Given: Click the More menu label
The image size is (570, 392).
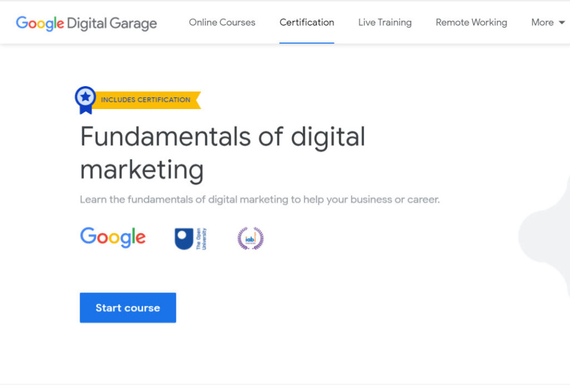Looking at the screenshot, I should tap(542, 22).
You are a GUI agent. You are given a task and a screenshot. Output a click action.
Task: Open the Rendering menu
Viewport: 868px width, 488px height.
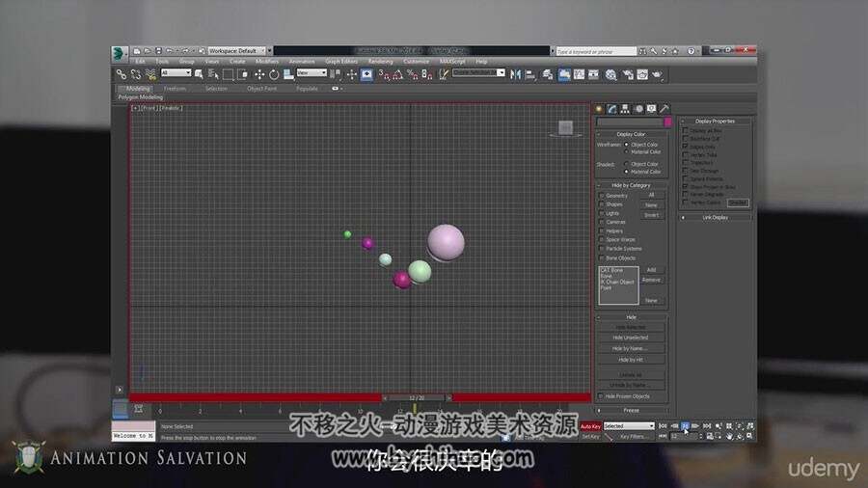tap(380, 62)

● Exercise:
Leave every image out when you return the material above word for word.

● Solution to this task:
Given: Click the More menu label
The image size is (570, 392).
Looking at the screenshot, I should tap(542, 22).
You are a GUI agent. You are given a task and a screenshot. Output a click action.
Task: Open the Rendering menu
Viewport: 868px width, 488px height.
tap(380, 62)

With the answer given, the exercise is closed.